How to Compress a PDF Without Losing Quality

The most common concern when compressing a PDF is quality loss — blurry images, jagged text, a file that looks worse than the original. The concern is understandable, but with the right compression settings, it simply doesn't happen. You can reduce most PDFs by 50–70% while keeping text perfectly sharp and images visually indistinguishable from the source.
Here's exactly what happens during compression, how to choose the right level, and what to expect from the result.
In short
- ✔ Medium compression reduces size by 50–70% with no visible quality loss
- ✔ Text is always stored as vector data — it stays sharp regardless of compression
- ✔ Images are slightly downsampled, but the difference is invisible at normal viewing size
- ✔ Free, no registration, works on any device
What actually happens when you compress a PDF?
PDF compression works differently on text and images. Understanding this distinction is key to knowing which compression level to choose.
Text in a PDF is stored as vector data — mathematical descriptions of shapes and curves, not pixels. Compression does not affect vector content at all. Your text will be perfectly crisp at any compression level, whether you zoom in to 50% or 500%. This is true for body text, headings, tables, and any text-based content.
Images are where compression has an effect. Photos, charts, scanned pages, and graphics embedded in the PDF are downsampled — their resolution is reduced from, say, 300 DPI to 150 or 120 DPI. At normal viewing size on screen or in print, this difference is imperceptible. A photo that was 3000×4000 pixels is now 1500×2000 pixels, but displayed at the same size on a monitor, it looks identical.
Metadata and embedded resources — color profiles, revision history, embedded fonts — are also stripped or optimized. This doesn't affect appearance at all but can shave several megabytes off documents that carry a lot of hidden overhead.
Which compression level should you choose?
Low compression — maximum quality
Minimal image downsampling. Best for documents with charts, diagrams, or medical/legal images where detail matters. Typical size reduction: 15–30%. Choose this when the recipient needs to print the document at high quality or zoom in to inspect image details.
Medium compression — recommended for most use cases
Images are downsampled to screen-optimal resolution. The visual result is indistinguishable from the original for contracts, reports, presentations, and everyday documents. Typical size reduction: 50–65%. This is the right choice in almost every situation.

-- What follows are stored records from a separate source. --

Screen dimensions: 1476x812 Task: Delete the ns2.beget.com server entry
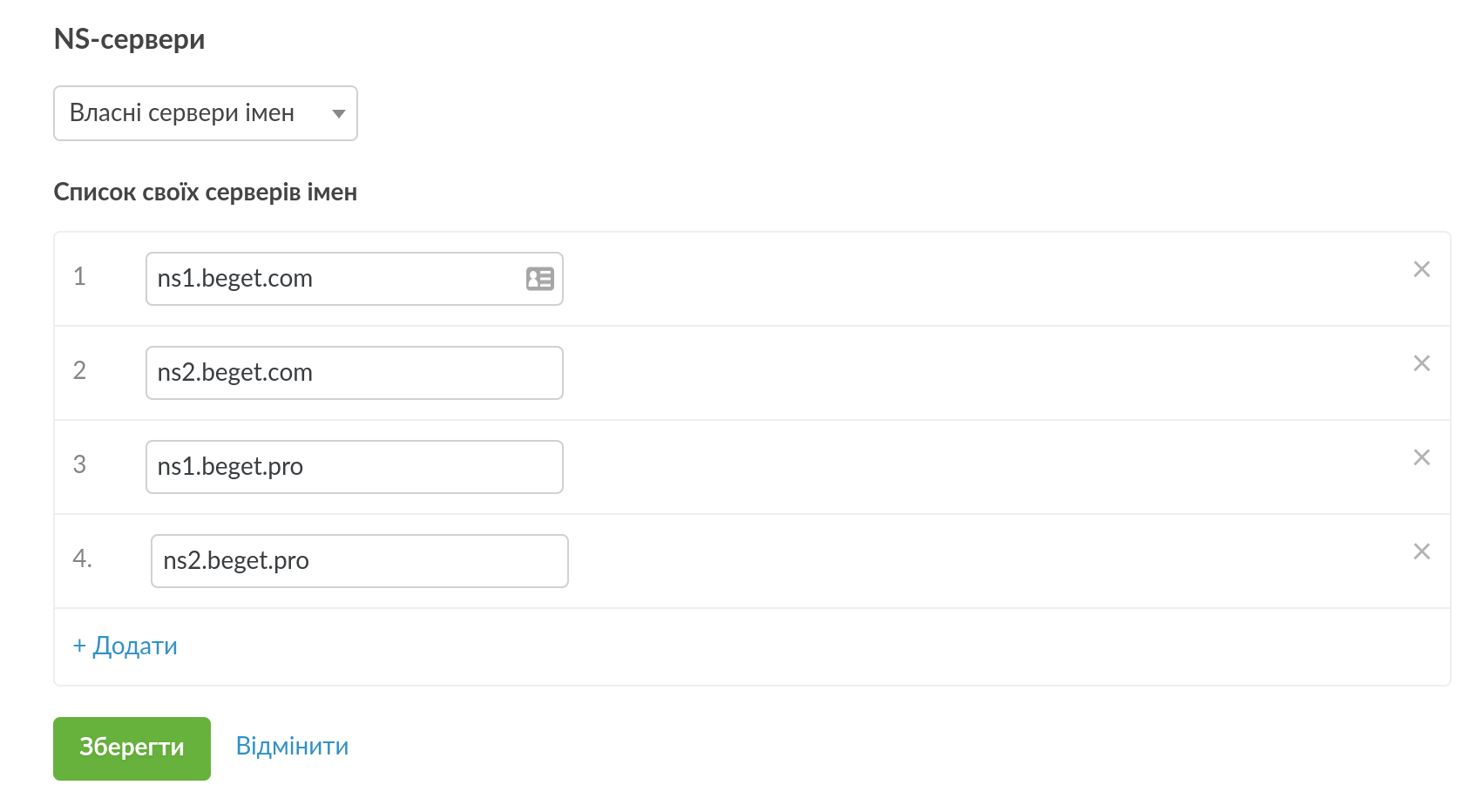pos(1421,363)
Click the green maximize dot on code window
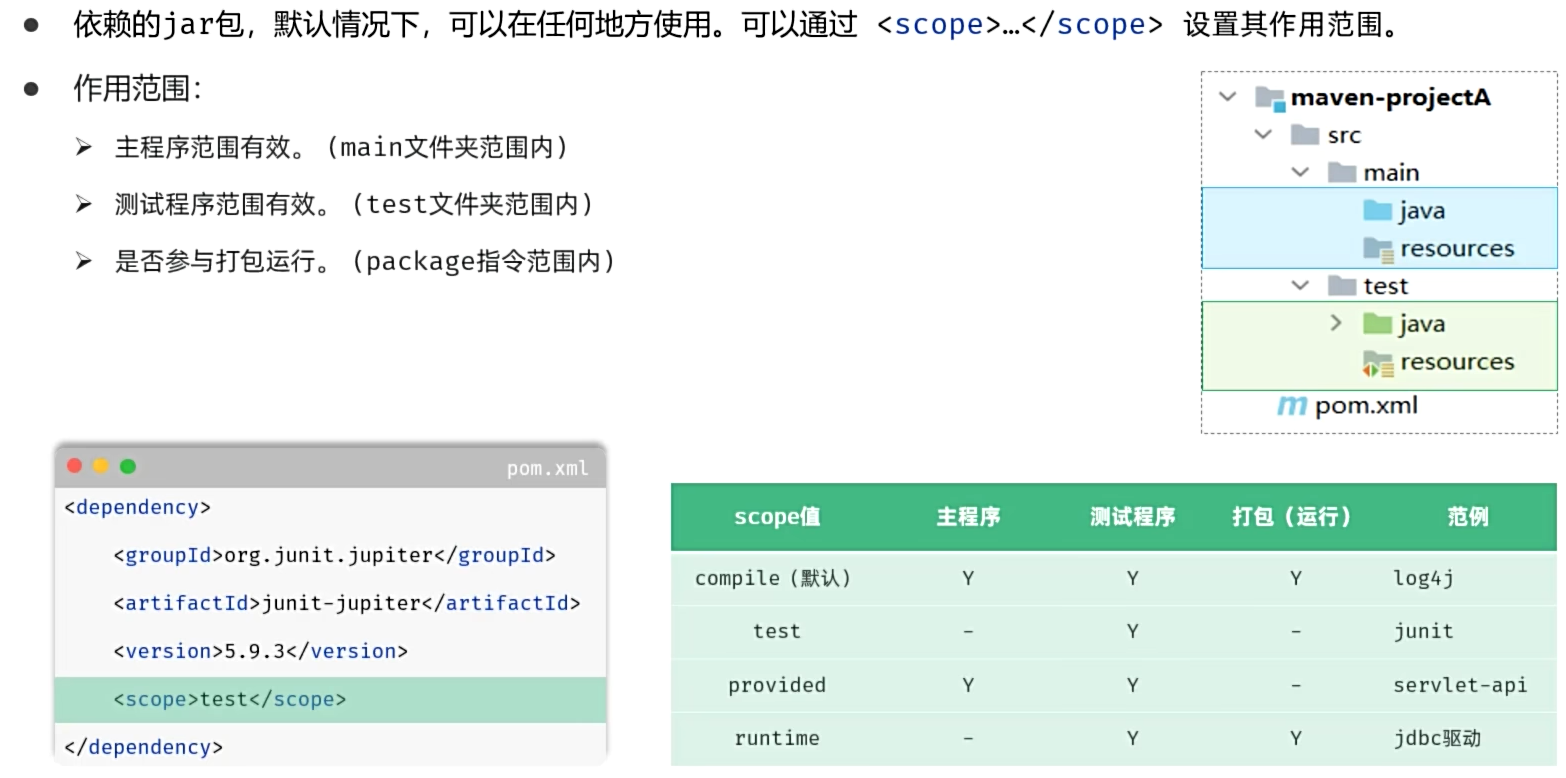 pos(128,466)
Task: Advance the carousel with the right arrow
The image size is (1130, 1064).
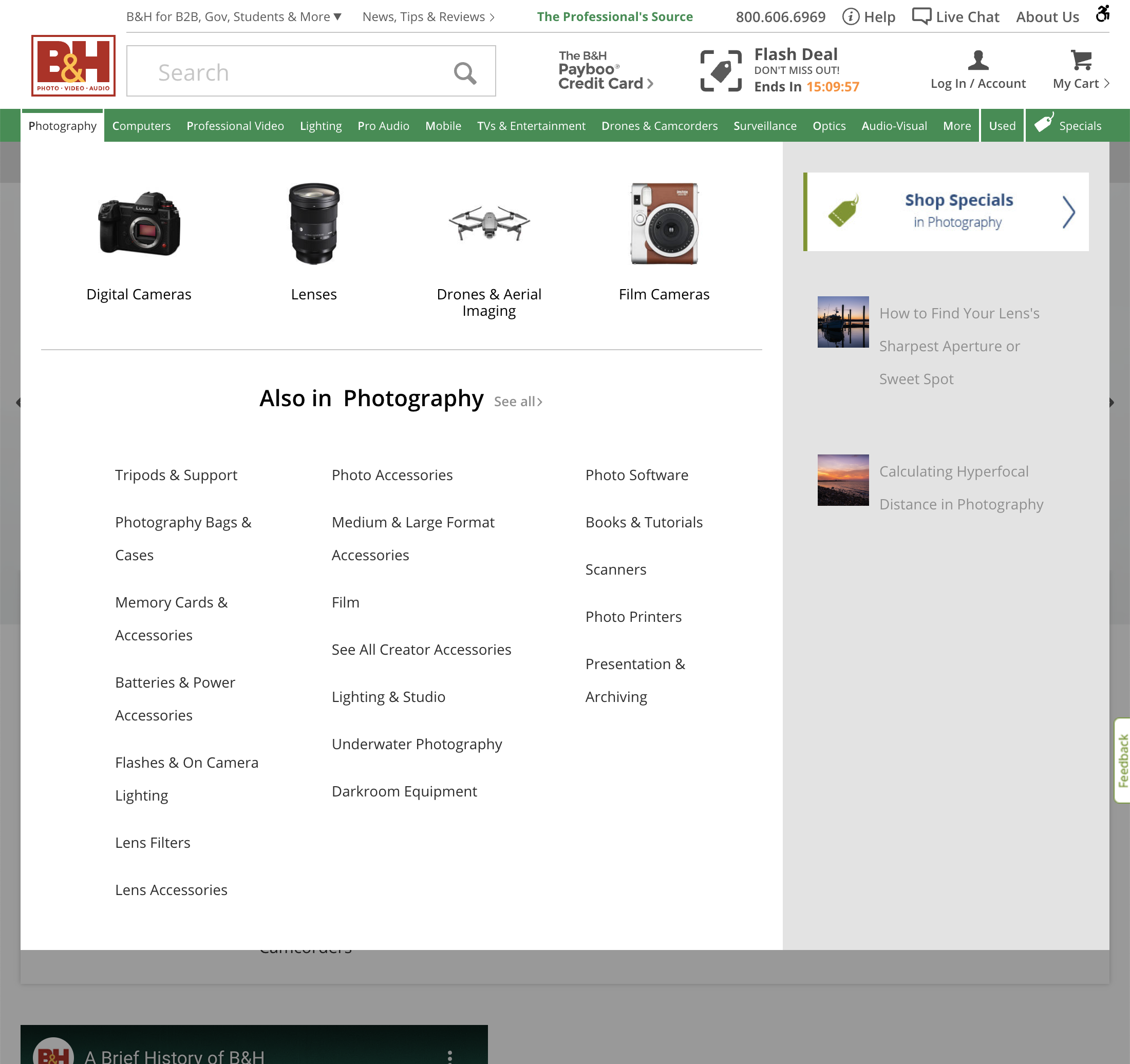Action: click(1111, 403)
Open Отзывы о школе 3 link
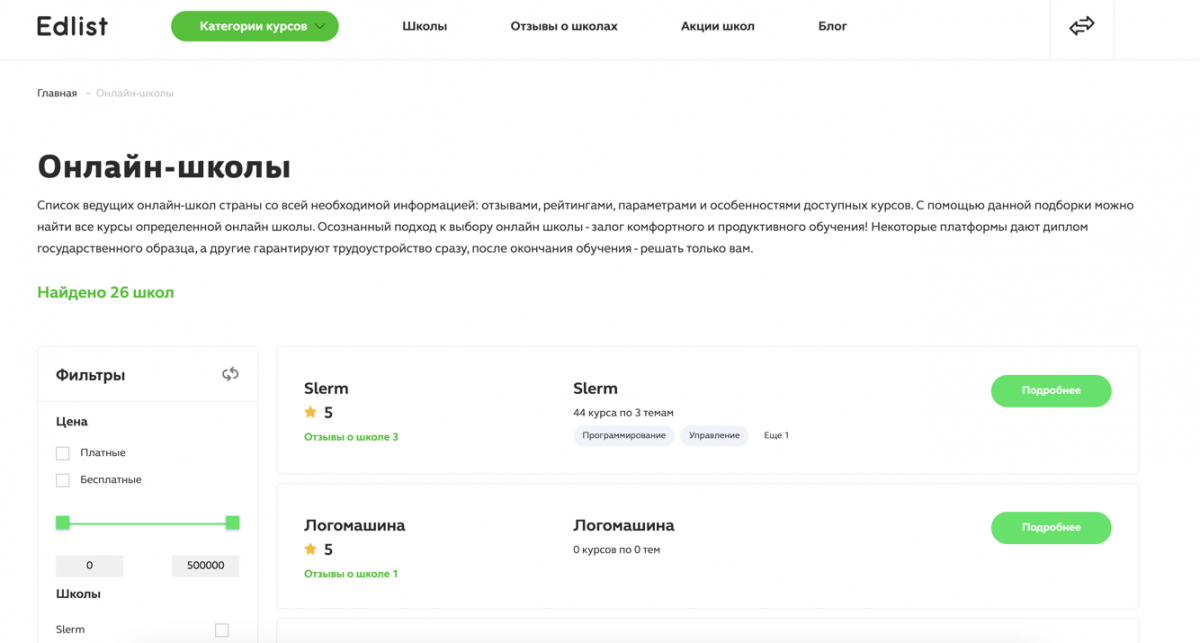 coord(351,437)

High compression — smallest file size
Aggressive downsampling. Photos may show slight softness if zoomed in closely. Best for documents that must fit under a very tight size limit and where images are secondary to text content. Typical size reduction: 65–80%.
When does compression actually affect quality?
There are specific scenarios where compression can produce a noticeable difference, and it helps to know them in advance.
Scanned documents with fine print can lose legibility at high compression if the original scan was already low resolution (under 150 DPI). If your scanned document has small text or detailed signatures, use low or medium compression.
Photographs in a portfolio or photo book PDF are best compressed at low compression if the visual quality of the images is the whole point of the document.
Documents that have already been compressed won't compress much further without noticeable degradation. If your PDF was already optimized when exported, running it through a compressor again will either have little effect or visibly degrade the images. In this case, consider whether splitting the document or removing unnecessary pages would achieve the size reduction you need.
Quick test: compress your PDF at medium level, open it side by side with the original, and zoom in to 100%. In almost every case, you won't be able to tell the difference. If you can, switch to low compression and the quality will be identical.
Frequently asked questions
Will my text look blurry after compression?
No, never. Text in a PDF is stored as vector data, which is unaffected by compression. It will be perfectly sharp at any zoom level, regardless of which compression level you choose.
What compression level is best for a scanned document?
Medium, in most cases. Scanned documents are mostly images, so they compress well. If the original scan is high resolution and the document contains fine print or small signatures, use low compression to preserve maximum legibility.
What compression level should I use for a contract?
Medium. Legal documents are mostly text, and text is never affected by compression. If the contract contains embedded signature images or stamps, medium compression will preserve them well enough for any official purpose.
Can I compress a PDF multiple times?
You can, but the gains diminish each time. Once the images in a PDF have been downsampled, running it through compression again will have little effect on size — and may degrade image quality further without significant benefit. Compress once at the right level rather than repeatedly.